### Your goal
Rewrite the rows starting at the one containing "to Data Source" and ending at the last row, switching "green" to "red" and leaving everything else unchanged.

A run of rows
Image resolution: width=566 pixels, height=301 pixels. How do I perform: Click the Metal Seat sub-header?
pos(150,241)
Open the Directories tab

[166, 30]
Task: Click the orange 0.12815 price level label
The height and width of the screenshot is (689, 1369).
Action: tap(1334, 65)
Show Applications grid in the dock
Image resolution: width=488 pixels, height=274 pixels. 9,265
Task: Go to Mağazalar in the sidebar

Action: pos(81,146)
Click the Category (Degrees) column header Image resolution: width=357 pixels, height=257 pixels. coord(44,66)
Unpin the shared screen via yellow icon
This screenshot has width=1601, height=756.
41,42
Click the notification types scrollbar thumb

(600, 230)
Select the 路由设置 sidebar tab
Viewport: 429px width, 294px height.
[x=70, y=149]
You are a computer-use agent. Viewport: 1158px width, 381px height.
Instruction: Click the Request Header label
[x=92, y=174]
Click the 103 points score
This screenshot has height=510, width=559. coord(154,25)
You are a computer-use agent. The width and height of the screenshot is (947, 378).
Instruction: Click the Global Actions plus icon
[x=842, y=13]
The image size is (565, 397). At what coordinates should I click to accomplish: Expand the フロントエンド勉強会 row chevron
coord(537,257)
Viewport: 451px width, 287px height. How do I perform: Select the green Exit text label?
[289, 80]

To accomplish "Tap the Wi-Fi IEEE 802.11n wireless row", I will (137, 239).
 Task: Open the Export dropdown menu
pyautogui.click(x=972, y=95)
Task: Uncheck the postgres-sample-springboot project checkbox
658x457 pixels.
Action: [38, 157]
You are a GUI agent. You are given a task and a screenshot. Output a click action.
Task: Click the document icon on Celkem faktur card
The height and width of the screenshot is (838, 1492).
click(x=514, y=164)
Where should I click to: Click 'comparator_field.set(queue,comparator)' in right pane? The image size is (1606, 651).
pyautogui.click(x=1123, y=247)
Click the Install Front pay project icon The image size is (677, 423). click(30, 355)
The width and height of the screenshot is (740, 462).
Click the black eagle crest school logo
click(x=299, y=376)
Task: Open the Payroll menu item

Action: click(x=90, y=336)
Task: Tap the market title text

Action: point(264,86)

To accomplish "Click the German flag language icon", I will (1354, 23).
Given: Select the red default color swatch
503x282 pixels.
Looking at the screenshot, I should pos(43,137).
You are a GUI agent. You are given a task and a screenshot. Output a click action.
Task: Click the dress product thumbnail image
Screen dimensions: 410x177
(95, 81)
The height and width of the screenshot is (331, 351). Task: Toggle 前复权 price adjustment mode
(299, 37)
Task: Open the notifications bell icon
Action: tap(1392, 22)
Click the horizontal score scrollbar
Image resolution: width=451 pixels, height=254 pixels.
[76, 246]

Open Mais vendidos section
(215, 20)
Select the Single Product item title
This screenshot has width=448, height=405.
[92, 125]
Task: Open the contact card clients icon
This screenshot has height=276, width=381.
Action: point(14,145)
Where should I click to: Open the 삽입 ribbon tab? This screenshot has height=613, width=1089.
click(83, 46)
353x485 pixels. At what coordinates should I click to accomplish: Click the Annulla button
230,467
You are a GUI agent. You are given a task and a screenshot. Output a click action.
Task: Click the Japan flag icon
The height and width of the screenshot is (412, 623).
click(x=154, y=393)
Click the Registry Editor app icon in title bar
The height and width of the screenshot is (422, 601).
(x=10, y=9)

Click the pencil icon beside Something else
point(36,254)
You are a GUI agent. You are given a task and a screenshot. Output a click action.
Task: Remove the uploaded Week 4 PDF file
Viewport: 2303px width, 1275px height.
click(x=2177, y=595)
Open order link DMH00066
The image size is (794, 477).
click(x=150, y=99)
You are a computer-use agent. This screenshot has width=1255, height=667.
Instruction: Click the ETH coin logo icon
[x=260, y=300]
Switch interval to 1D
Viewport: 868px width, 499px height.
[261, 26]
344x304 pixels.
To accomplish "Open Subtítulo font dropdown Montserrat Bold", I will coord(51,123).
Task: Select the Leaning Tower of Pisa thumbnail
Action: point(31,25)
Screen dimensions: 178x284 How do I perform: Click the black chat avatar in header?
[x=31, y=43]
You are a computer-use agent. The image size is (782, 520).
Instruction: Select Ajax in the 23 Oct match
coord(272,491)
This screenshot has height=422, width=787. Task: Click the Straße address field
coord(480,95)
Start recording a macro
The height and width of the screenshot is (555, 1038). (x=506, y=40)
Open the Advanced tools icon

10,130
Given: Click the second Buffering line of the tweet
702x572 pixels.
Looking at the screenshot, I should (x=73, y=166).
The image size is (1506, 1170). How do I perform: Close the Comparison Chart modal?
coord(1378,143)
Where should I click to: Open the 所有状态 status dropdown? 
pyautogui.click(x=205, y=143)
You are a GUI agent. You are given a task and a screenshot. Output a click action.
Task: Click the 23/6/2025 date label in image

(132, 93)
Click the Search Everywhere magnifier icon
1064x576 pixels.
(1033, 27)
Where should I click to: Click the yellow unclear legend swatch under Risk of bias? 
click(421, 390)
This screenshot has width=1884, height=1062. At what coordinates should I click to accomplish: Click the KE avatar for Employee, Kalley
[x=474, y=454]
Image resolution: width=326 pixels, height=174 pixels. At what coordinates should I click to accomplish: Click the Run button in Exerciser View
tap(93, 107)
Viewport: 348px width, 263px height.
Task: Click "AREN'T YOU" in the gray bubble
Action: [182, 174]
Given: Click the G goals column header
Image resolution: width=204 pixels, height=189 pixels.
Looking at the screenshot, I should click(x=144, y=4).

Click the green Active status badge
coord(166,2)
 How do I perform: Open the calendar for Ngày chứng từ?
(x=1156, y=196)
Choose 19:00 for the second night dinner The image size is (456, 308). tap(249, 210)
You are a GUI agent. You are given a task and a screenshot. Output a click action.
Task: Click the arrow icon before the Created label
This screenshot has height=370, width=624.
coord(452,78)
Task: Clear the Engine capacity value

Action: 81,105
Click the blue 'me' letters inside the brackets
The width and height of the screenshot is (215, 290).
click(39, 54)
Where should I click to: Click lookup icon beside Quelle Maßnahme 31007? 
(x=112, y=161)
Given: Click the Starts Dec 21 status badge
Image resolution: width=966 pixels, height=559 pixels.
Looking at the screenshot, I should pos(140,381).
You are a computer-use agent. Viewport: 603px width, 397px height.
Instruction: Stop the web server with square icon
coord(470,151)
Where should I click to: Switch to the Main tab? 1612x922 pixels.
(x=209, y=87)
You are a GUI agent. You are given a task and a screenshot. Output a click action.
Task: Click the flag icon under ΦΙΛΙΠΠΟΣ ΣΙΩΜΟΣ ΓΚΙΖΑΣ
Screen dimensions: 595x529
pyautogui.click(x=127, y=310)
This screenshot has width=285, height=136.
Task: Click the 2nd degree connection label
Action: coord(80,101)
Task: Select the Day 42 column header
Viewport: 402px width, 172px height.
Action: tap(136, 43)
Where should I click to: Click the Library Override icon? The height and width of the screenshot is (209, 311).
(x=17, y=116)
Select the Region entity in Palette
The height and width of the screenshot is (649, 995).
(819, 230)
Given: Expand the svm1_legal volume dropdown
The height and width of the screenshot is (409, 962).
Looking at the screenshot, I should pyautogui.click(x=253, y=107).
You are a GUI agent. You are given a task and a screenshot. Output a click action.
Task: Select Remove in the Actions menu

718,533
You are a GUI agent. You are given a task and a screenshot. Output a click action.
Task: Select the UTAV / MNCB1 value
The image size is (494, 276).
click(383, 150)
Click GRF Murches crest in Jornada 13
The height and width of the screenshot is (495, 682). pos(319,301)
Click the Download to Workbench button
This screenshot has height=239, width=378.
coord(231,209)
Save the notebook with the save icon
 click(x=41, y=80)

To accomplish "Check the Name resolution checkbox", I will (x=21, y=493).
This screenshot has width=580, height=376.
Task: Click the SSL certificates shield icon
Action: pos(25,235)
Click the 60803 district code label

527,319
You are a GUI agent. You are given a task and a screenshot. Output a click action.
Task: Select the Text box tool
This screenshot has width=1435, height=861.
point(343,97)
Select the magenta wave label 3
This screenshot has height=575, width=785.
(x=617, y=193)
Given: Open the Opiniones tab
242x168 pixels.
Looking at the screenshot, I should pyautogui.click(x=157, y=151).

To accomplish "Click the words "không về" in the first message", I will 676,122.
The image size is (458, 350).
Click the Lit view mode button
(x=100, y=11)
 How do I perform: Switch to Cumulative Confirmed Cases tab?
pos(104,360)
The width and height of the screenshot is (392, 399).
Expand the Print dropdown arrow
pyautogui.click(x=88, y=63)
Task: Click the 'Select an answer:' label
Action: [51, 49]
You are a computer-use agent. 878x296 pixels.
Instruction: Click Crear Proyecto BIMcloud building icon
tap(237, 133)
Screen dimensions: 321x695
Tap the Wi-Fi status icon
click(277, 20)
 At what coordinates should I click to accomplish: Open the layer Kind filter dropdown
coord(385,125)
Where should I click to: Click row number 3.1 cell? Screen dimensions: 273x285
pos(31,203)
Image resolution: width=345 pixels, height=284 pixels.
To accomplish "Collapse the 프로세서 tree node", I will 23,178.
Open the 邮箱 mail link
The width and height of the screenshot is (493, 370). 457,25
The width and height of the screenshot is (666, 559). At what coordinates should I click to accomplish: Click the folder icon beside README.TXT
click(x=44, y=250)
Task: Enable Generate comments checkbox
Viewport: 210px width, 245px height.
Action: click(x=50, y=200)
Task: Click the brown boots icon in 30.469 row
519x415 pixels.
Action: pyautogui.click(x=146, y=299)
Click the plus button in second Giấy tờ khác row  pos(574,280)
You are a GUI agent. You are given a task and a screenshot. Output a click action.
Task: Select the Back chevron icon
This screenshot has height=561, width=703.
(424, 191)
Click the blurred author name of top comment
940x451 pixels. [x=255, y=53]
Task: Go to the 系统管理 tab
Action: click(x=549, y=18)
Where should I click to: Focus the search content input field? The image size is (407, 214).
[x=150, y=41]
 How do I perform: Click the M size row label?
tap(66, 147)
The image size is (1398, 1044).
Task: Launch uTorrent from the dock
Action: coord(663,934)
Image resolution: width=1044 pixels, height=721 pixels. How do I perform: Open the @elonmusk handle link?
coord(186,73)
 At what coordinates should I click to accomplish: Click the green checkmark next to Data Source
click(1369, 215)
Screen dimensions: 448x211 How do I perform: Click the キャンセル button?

### Exercise response
 At what coordinates should I click to accomplish: Click the red checkmark next to Data Source
click(1369, 215)
Screen dimensions: 448x211 How do I perform: Click the キャンセル button?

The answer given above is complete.